Outcome was very good in 83.3% (25/30) using the modified Rankin Scale (mRS) including two-third (20/30) completely asymptomatic (mRS 0), and 5/30 with only slight symptoms and no disability, (mRS 1). Of the other 5 patients; 2 were mRS 2, with slight disability at discharge. Three patients died, all from those that presented in coma, Table 2. Postoperative CT scanning was acquired in only 8 usually for some concerning postoperative clinical issues. All the patients that were discharged home were followed up in the outpatient department, median duration of 3.5mo (IQR 2–12); some 70% of the total patient cohort (21/30) have been followed up for more than 3 months.
There were 3 cases of subdural haematoma recurrence, all ipsilateral and in unilateral cases, in our study subjects.
One was actually a failure of the surgery, technically. It involved an 87-year-old man who presented in coma, and was operated for a left-sided mixed-density CSDH with this technique.
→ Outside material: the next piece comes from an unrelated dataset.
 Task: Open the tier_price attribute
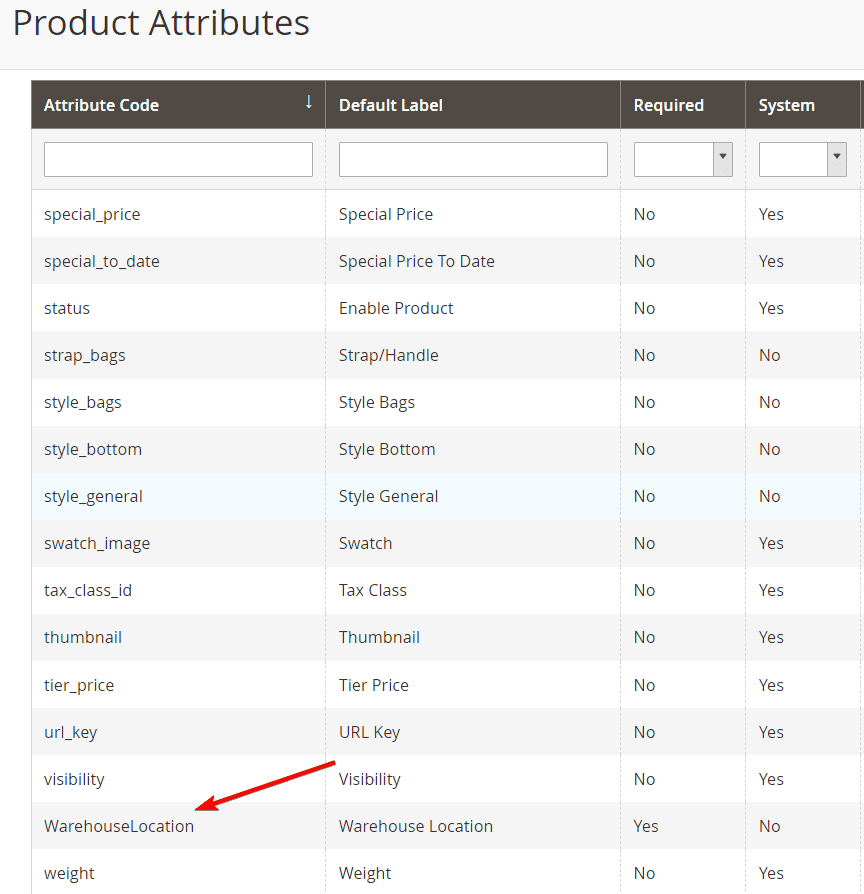tap(78, 685)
He made brisk recovery postoperatively; wound staples were removed on POD 6, and was being reviewed for possible in-hospital discharge after which his neurological status progressively declined again. Repeat brain CT on POD 13 revealed a persistent parietal hypodense collection, Fig. 5. In retrospect, this was merely the parietal loculation of the initial layered fronto-parietal collection which apparently was ensconced from the frontal subdural component by another capsule, Fig. 5a. At repeat surgery through the same left frontal burr-hole, the outer capsule of this ensconced parietal CSDH was merely sought, and fenestrated generously; the content was emptied, and the cavity irrigated till clear as usual. He thereafter made brisk recovery and was discharged home in excellent clinical state (Markwalder 0, mRS 0), on POD 5. He remains well some 6 years after that surgery. This was early in this surgical experience. We have since learnt to always seek out the inner outer membranes of compartmentalized CSDHs, fenestrate them, and then irrigate them till clear in the subsequent years.
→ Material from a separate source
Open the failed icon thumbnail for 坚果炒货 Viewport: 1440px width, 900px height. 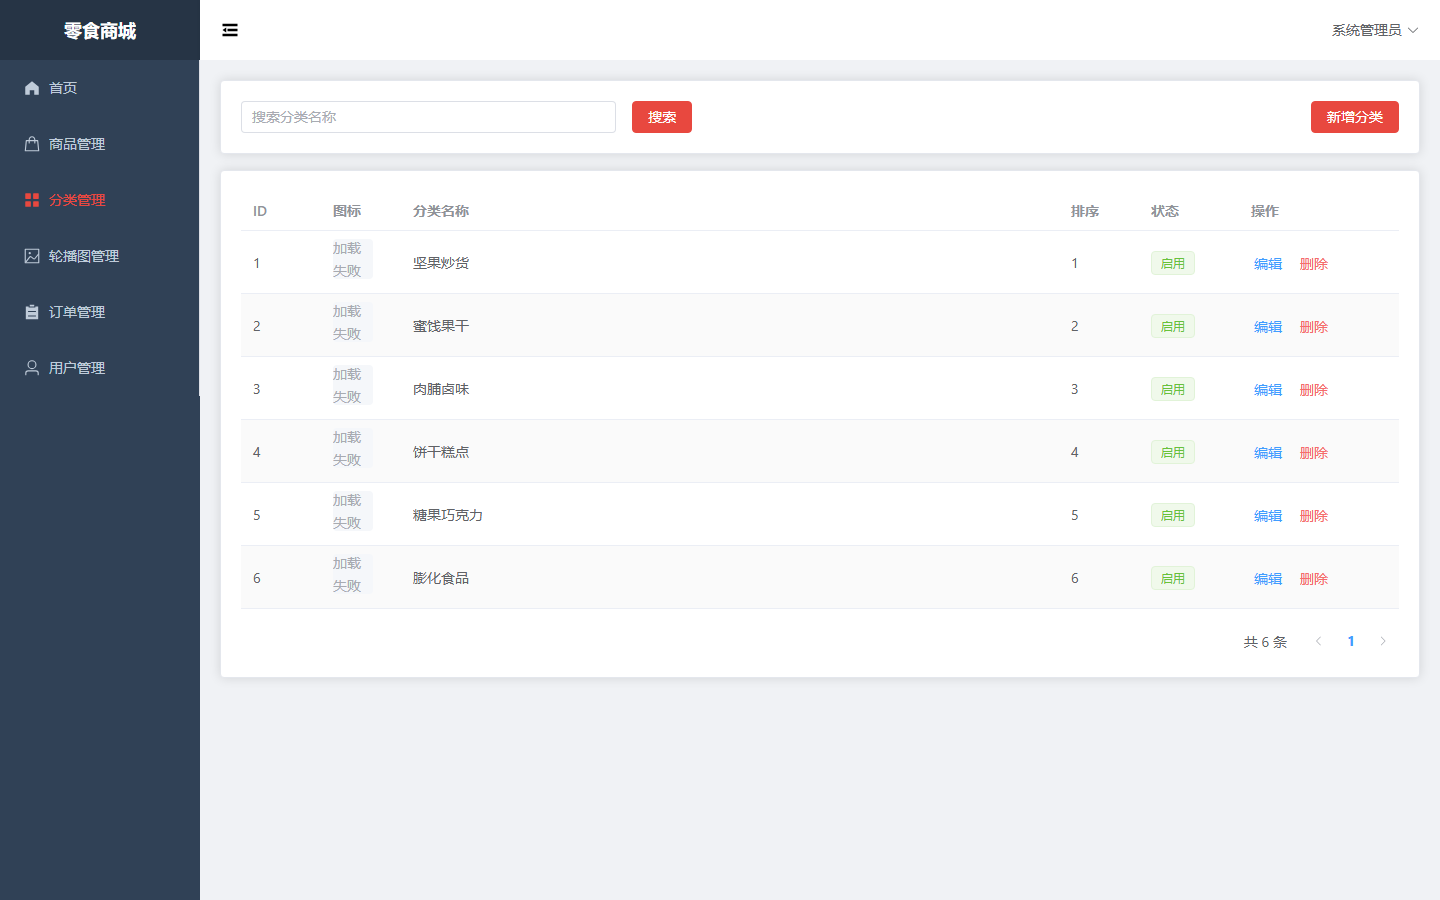352,259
The next recurrence involved an 82-year-old woman who made good recovery, mRS grade 0, from the first surgery (Fig. 6a, b), but 2 months later showed clinical and radiological recurrence, Fig. 6c). She was re-operated through the same frontal burr-hole; had good recovery, Fig. 6d, and in-hospital outcome, again, mRS 0; and was followed-up for 8 months in clinic before discharge.
The last case of recurrence in this series involved a 76-year-old man who recovered briskly from the first surgery, and was discharged home mRS 0, on POD 4; was seen as outpatient on POD 10 for stitch removal, but then represented on POD 16 with clinical and radiological recurrence. He was re-operated with good recovery, mRS 1, too.